US 11,748,624 B2
	Evaluating the value of connecting a selected pair of unconnected nodes of a nodal network
James K. Baker, Maitland, FL (US); and Bradley J. Baker, Berwyn, PA (US)
Assigned to D5AI LLC, Maitland, FL (US)
Filed by D5AI LLC, Maitland, FL (US)
Filed on Jul. 15, 2020, as Appl. No. 16/929,900.
Application 16/929,900 is a continuation of application No. 16/767,966, granted, now 11,461,655, previously published as PCT/US2019/015389, filed on Jan. 28, 2019.
Claims priority of provisional application 62/647,085, filed on Mar. 23, 2018.
Claims priority of provisional application 62/623,773, filed on Jan. 30, 2018.
Prior Publication US 2020/0356861 A1, Nov. 12, 2020
Int. Cl. G06N 3/082 (2023.01); G06N 3/045 (2023.01); G06N 5/046 (2023.01); G06N 20/20 (2019.01); G06N 3/084 (2023.01); G06N 3/08 (2023.01); H04L 67/142 (2022.01); G06N 3/04 (2023.01); G06N 20/00 (2019.01); G06F 16/901 (2019.01); G06F 18/24 (2023.01); G06F 18/214 (2023.01); G06F 18/21 (2023.01); G06N 3/048 (2023.01)

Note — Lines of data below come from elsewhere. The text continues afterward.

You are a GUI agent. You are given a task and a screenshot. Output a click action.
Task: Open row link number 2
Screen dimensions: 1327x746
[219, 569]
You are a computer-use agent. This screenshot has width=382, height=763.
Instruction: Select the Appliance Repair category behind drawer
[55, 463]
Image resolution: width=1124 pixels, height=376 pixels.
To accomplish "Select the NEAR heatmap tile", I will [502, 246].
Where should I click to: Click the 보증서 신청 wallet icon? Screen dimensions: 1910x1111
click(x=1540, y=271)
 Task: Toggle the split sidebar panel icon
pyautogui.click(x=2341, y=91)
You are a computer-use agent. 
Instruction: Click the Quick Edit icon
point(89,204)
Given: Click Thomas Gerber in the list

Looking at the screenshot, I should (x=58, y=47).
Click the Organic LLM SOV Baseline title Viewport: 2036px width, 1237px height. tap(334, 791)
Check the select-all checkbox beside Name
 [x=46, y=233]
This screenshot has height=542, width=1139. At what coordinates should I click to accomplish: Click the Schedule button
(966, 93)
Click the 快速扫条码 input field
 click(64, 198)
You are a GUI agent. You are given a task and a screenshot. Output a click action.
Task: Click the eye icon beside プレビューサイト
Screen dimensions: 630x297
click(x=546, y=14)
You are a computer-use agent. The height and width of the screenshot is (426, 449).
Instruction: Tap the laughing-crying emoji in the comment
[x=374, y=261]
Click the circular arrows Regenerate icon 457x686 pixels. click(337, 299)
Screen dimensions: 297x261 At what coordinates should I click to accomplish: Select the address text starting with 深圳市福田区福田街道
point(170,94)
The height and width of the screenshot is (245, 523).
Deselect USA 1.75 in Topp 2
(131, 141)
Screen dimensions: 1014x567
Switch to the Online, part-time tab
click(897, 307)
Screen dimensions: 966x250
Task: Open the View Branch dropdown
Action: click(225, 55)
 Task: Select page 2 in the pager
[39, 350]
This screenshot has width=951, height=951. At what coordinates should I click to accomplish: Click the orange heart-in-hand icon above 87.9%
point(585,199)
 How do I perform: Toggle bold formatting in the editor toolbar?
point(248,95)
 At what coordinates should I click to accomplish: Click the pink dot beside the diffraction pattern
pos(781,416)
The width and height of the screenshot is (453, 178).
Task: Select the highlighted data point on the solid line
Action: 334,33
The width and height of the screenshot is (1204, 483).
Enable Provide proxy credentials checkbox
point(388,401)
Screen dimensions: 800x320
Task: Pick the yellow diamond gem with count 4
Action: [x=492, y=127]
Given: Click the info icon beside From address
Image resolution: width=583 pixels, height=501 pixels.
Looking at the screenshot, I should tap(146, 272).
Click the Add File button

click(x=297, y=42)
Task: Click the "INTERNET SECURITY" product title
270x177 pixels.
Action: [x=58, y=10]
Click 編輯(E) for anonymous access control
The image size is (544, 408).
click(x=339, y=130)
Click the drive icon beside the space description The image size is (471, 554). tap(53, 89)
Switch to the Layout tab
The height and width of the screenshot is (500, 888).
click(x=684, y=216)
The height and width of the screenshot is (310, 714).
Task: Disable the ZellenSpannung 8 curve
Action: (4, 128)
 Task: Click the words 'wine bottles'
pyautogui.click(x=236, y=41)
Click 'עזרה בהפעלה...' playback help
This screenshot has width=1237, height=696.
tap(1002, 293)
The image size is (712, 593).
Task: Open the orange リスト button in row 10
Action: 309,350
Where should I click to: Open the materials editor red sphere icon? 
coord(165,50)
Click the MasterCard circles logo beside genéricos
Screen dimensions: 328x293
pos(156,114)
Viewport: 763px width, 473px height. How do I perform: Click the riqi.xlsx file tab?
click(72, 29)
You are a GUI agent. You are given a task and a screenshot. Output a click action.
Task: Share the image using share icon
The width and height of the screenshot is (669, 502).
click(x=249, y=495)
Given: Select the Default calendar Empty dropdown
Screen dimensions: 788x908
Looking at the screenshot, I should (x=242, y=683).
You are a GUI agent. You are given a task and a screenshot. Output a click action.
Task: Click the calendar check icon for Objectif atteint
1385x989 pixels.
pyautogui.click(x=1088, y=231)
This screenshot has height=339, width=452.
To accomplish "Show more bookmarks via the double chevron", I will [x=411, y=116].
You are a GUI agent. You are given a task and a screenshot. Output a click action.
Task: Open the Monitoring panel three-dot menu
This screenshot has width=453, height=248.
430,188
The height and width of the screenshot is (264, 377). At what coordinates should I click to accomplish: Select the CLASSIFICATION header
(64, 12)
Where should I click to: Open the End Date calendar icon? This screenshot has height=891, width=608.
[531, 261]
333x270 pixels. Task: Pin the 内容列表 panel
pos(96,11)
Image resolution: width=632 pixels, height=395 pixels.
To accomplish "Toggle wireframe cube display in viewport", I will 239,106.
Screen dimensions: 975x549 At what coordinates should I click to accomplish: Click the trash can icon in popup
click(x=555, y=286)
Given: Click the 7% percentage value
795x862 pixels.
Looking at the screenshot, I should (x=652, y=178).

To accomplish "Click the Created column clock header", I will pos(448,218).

CPC G06N 3/082 (2013.01) [G06F 16/9024 (2019.01); G06F 18/214 (2023.01); G06F 18/217 (2023.01); G06F 18/24 (2023.01); G06N 3/04 (2013.01); G06N 3/045 (2023.01); G06N 3/048 (2023.01); G06N 3/08 (2013.01); G06N 3/084 (2013.01); G06N 20/00 (2019.01); G06N 20/20 (2019.01); H04L 67/142 (2013.01); G06F 18/2148 (2023.01); G06N 5/046 (2013.01)]

16 Claims

1. A method of training a neural network, the method comprising:

in an initial training of the neural network, training the neural network, by a computer system, wherein the neural network comprises a plurality of layers, including an input layer, an output layer, and at least one hidden layer, wherein each layer comprises at least one node, such that the neural network comprises a plurality of nodes, including a node A and a node B and a node C, wherein node A is not in the output layer and node B is not in the input layer, such that a weighted output from node A is not input to node B in a feedforward phase through the neural network such that the output from node A is not used in computing an activation value for node B in the feedforward phase, and wherein there is no direct connection from node A to node B in the neural network after the initial training and there is direct connection from node C to node B in the neural network after the initial training, such that a weighted output from node C is input to node B in a feedforward phase through the neural network such that the output from node C is used in computing the activation value for node B in the feedforward phase, and wherein the initial training comprises, for each training data item in a first set of training data:

computing, in the feedforward phase, activation values for nodes of the neural network for the training data item, wherein computing the activation for node B comprises computing the activation value for node B based on a weighted value of the activation value for node C due to the direct connection from node C to node B, where a weight for the activation value for node C used in the computation of the activation value for node B is a weight of the direction connection from node C to node B; and

computing, in a back-propagation phase, estimates of partial derivatives for each of nodes A, B and C with respect to an objective for the neural network, wherein the objective is the same for nodes A, B and C in the initial training;

after the initial training, evaluating, by the computer system, whether to add a direct connection from node A in the neural network to node B in the neural network, such that after adding the direct connection from node A to node B, the activation value of node A, weighted by a connection weight for the direct connection from node A to node B, would be used in computation of the activation value for node B, wherein evaluating whether to add the direct connection from node A to node B comprises estimating, by the computer system, an improvement in the objective of the neural network with the direct connection from node A to node B, wherein estimating the improvement in the objective comprises computing, by the computer system, a value of adding the direct connection from node A to node B, wherein computing the value comprises computing, by the computer system, a sum, over a second set of training data, of products of multiple factors, wherein the multiple factors comprise, for each item in the second set of training data, an activation value for node A and a partial derivative of an error loss function with respect to each input to node B; and

adding, by the computer system, the direct connection from node A to node B upon a determination by the computer system that an outcome of estimating the improvement in the objective of the neural network meets a criterion for adding the direct connection, such that, in a subsequent feedforward phase of a subsequent training, weighted outputs from both node A and node C are used in computing the activation value for node B.